The cross-check also handed me a nice illustration of the original problem. The two samples that the graph could only resolve to a basal “K” turned out, from their reads, to be haplogroup N (a Finnish sample) and T. The graph under-resolved them by entire major branches, for the same reason it under-resolved my donor: their deep lineages are sparsely represented. The linear reads were consistently deeper and more correct than the graph deconstruction.
Staying in the graph: augmentation
There is a second way to recover the terminal that does not abandon the graph. vg augment folds the reads’ novel variation into the graph as new nodes and edges, after which vg call can genotype it. I confined this to chrY for tractability: pull the chrY component out of the graph, filter the alignments down to the chrY reads, augment, then pack, snarl, and call.
Augmentation grew the chrY subgraph from about 176,000 nodes to about 395,000, and the resulting callset jumped from roughly 14,000 chrY variants to 46,000. Running the placement on that augmented VCF, in strict mode this time, gives R1b-FGC29071. The donor’s lineage, once added to the graph, is genotyped natively.
It is not free. Augmentation also injects spurious edges in the repeat regions, and the caller flagged ambiguous branching at a couple of nodes. The subtree routing picked the correct branch each time, but the noise is real, and I would not trust raw augmented calls in the distal Y without the path logic guarding them.
Three answers, one donor
Here is the whole experiment in one table.
| Approach | Result |
|---|---|
vg call, genotype only |
R1b-P312, then blind (a naive reader is lured to R1b-BY66412) |
| surject to linear, then pileup | R1b-FGC29071 |
vg augment, then vg call |
R1b-FGC29071 |
Both ways of discovering variation, leaving the graph or extending it, land on the right terminal. The genotype-only path does not, and cannot, because the lineage was never in the panel.
The part that is not about the Y chromosome
It would be easy to file this under “the Y is hard,” which is true but misses the point. The real lesson is general.

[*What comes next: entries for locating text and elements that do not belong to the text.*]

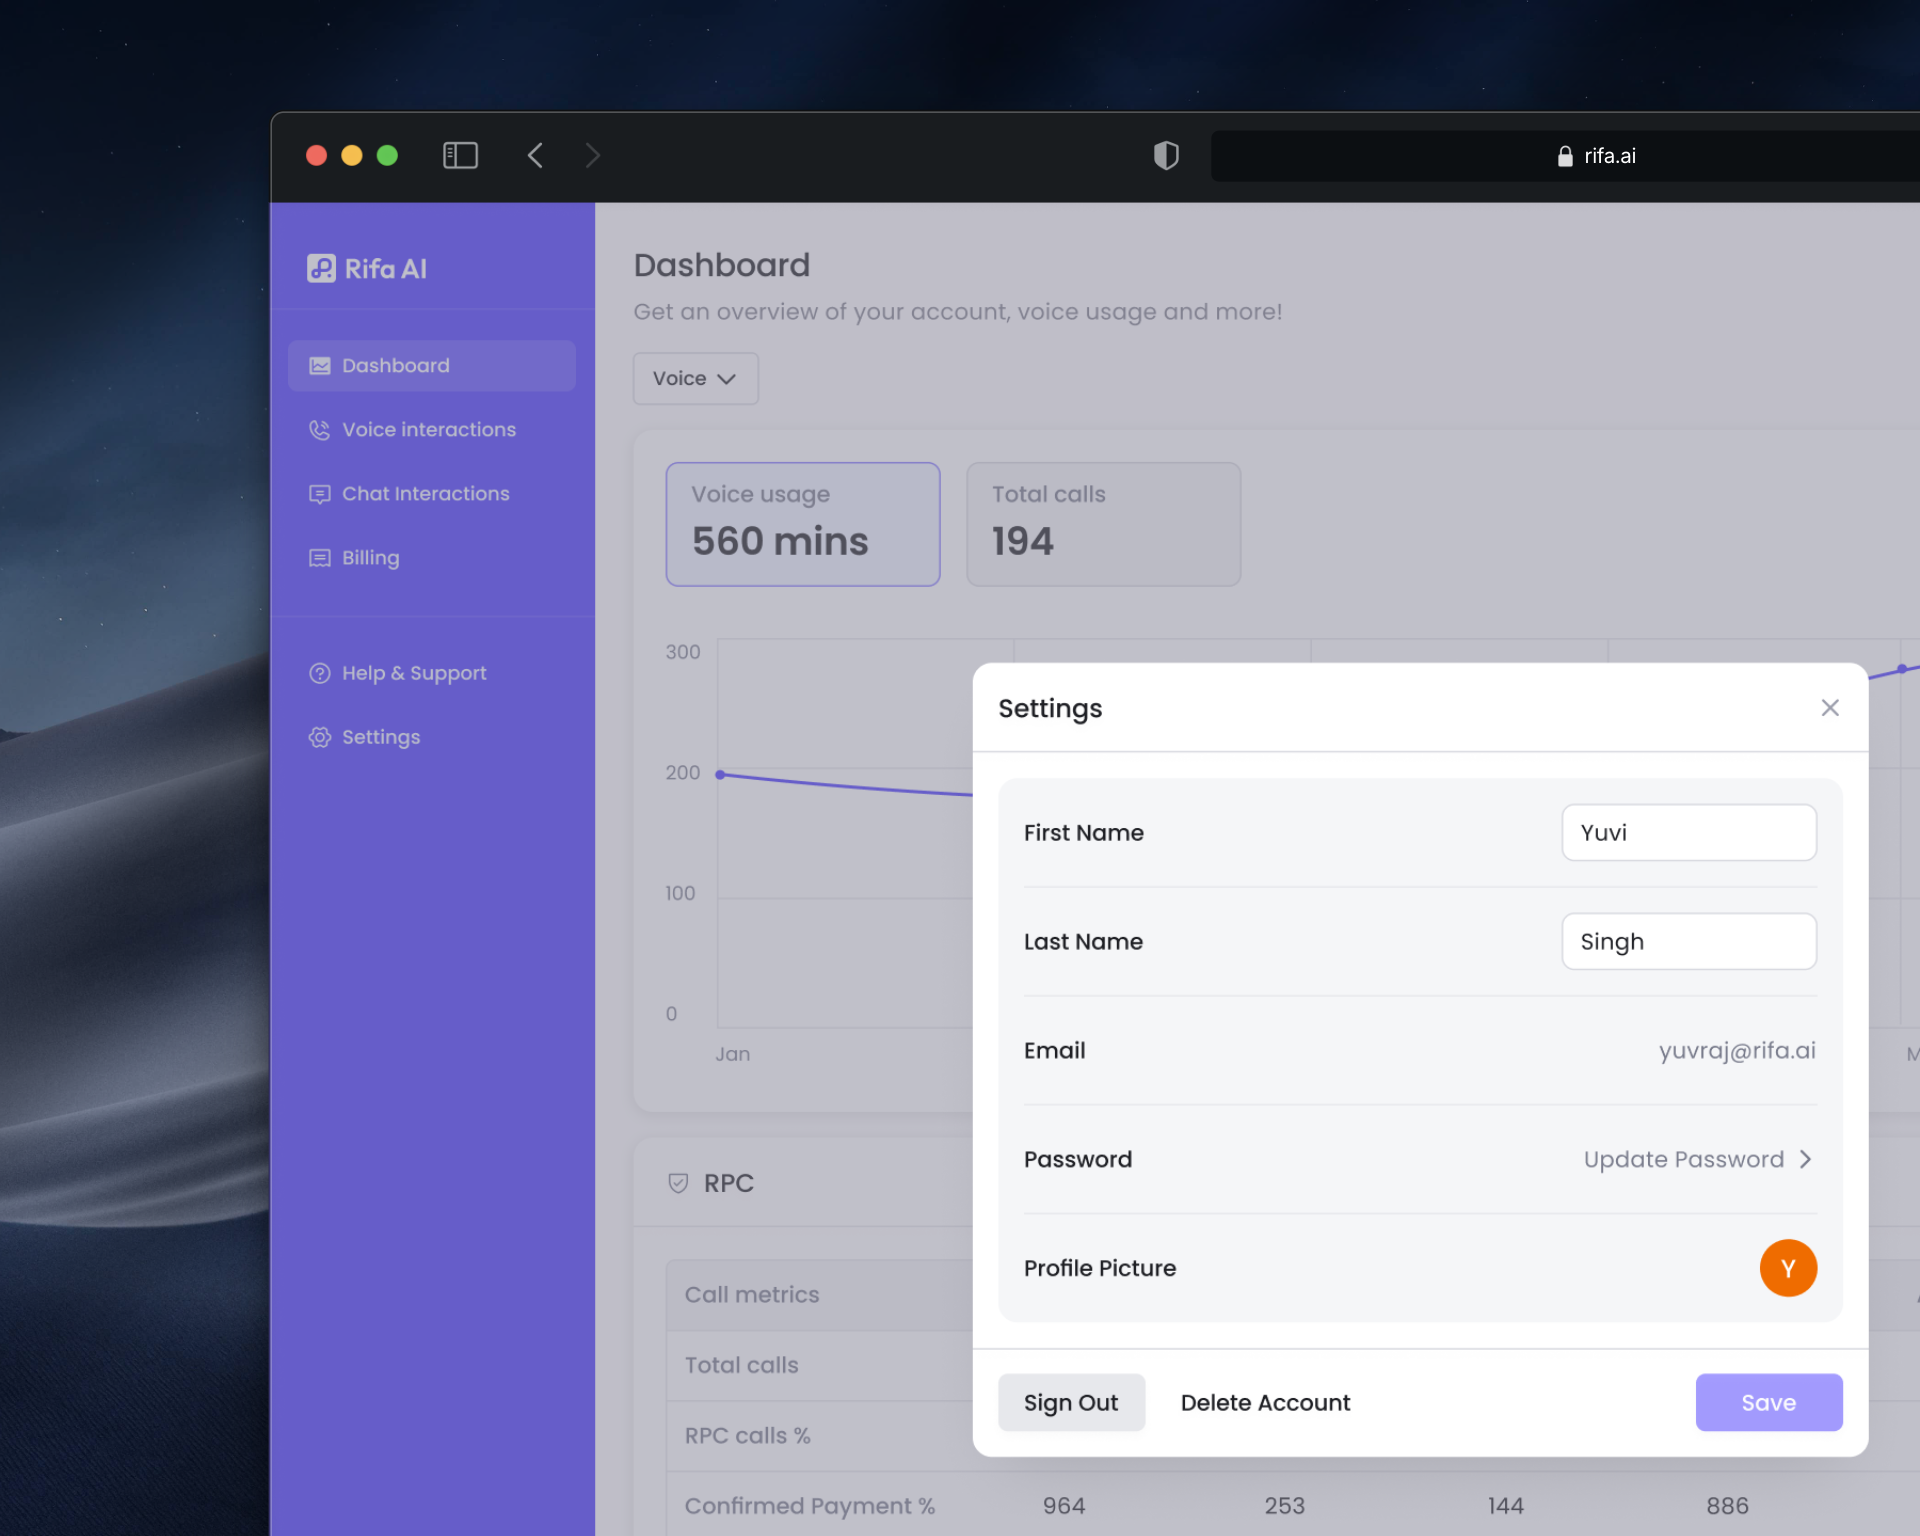Screen dimensions: 1920x1536
Task: Click the Help & Support question mark icon
Action: point(319,672)
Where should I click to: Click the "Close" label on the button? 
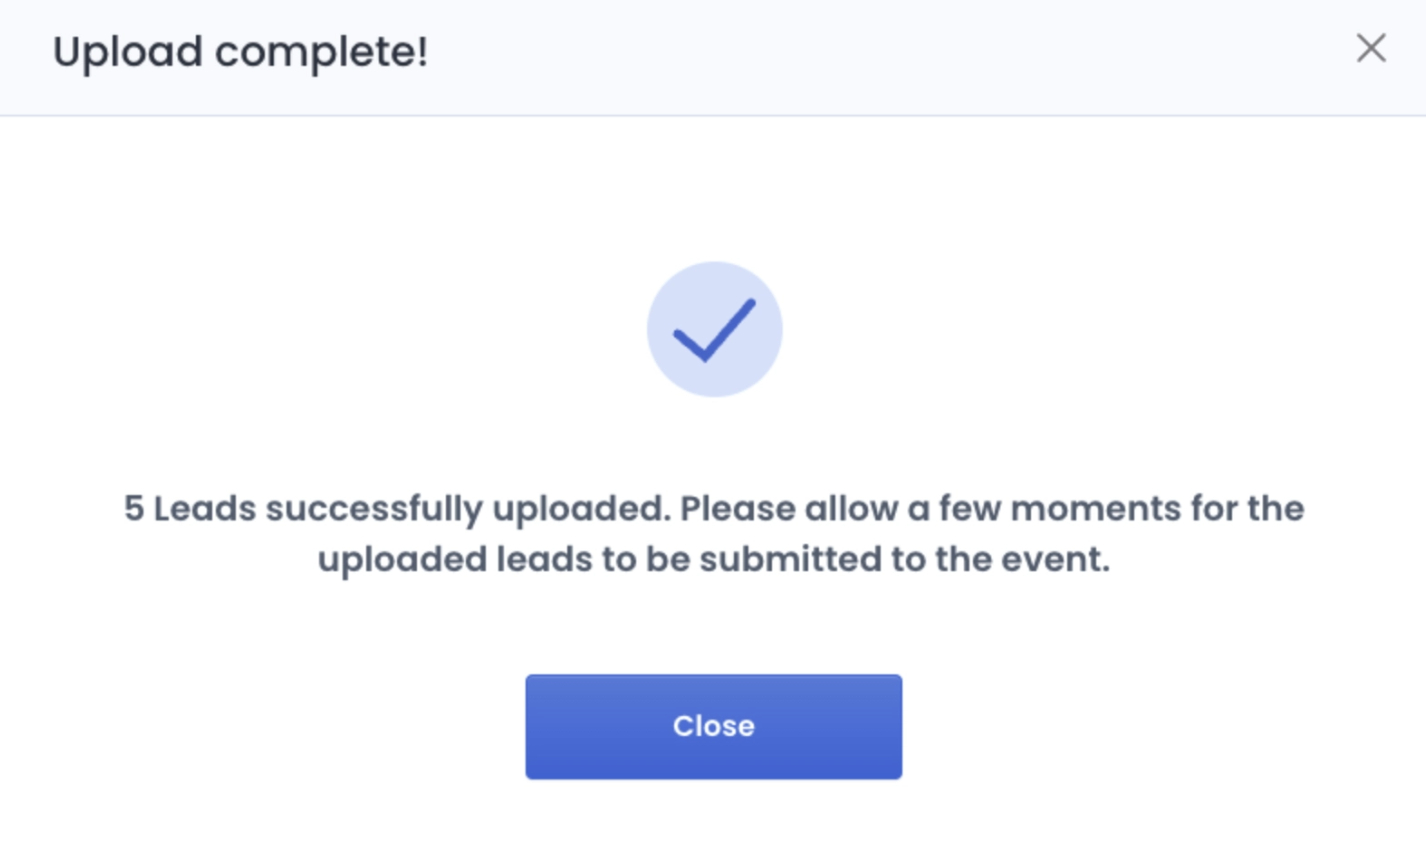pos(714,726)
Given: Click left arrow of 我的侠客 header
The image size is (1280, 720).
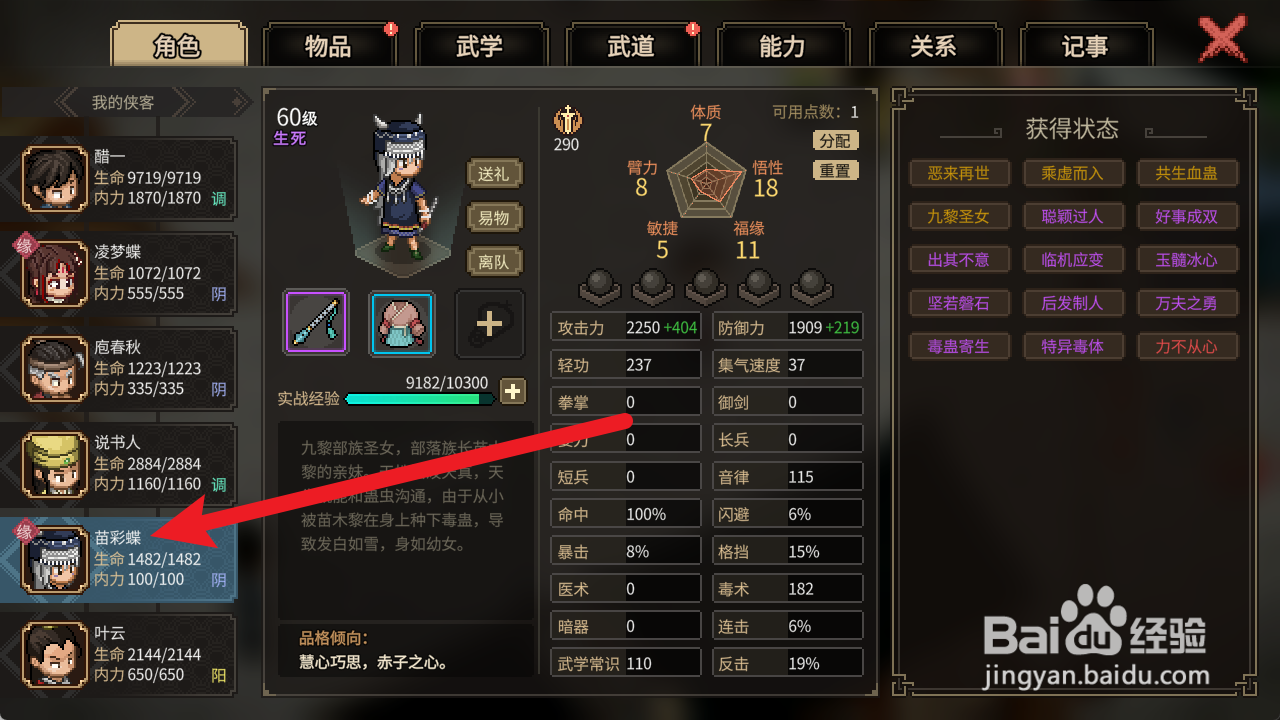Looking at the screenshot, I should [67, 102].
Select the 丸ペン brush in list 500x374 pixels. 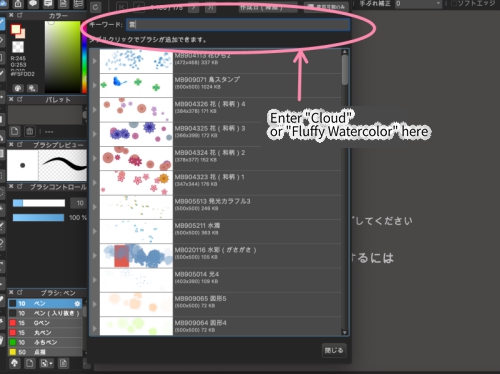(45, 332)
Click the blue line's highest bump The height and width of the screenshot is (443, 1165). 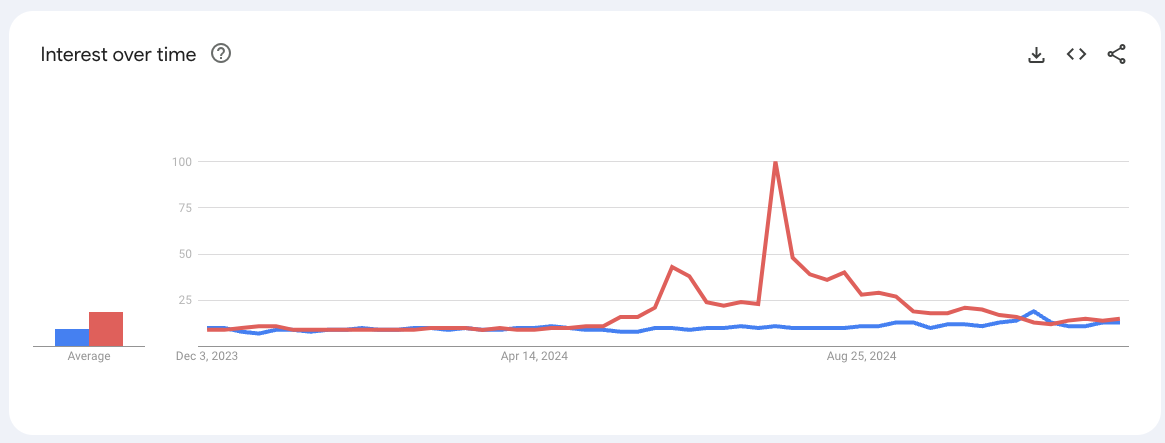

A genotype-only pangenome callset is a panel-conditioned genotyping result wearing the costume of a variant catalog. Anything private to your sample, anything not carried by one of the assemblies that built the graph, is invisible, and invisible silently. My donor’s FGC29071 is a trivial, well-covered SNP that any linear caller would have emitted without a second thought. The graph could not, and said nothing about the omission. That is genome-wide, not a Y quirk. It bites rare and private variants everywhere.
So is the pangenome worse than a plain linear reference? For this specific job, novel-variant discovery with a genotype-only caller, honestly yes, and the silent failure makes it worse still. But that is the wrong conclusion to draw, because it is a tool-usage error, not a property of pangenomes. Genotype-only vg call is a genotyper, not a discovery caller. The standard pangenome discovery pipeline maps to the graph and then surjects to linear for calling with something like DeepVariant, precisely to avoid this. That surjection step is the same fallback I reached for here. For everything the graph does represent, it beats the linear reference, with less reference-allele bias and better behavior around indels and structural variation.
The honest framing is a trade, not a verdict. You swap the linear reference’s allele bias for the pangenome’s panel-representation bias. The pangenome wins for genotyping known and common variation across diverse ancestries. It loses, quietly, for discovering what is rare or private, unless you surject or augment. The mistake is treating a genotype-only graph VCF as the complete truth.
My donor is R1b-FGC29071. The reads always knew it. I just had to stop expecting the graph to tell me on its own.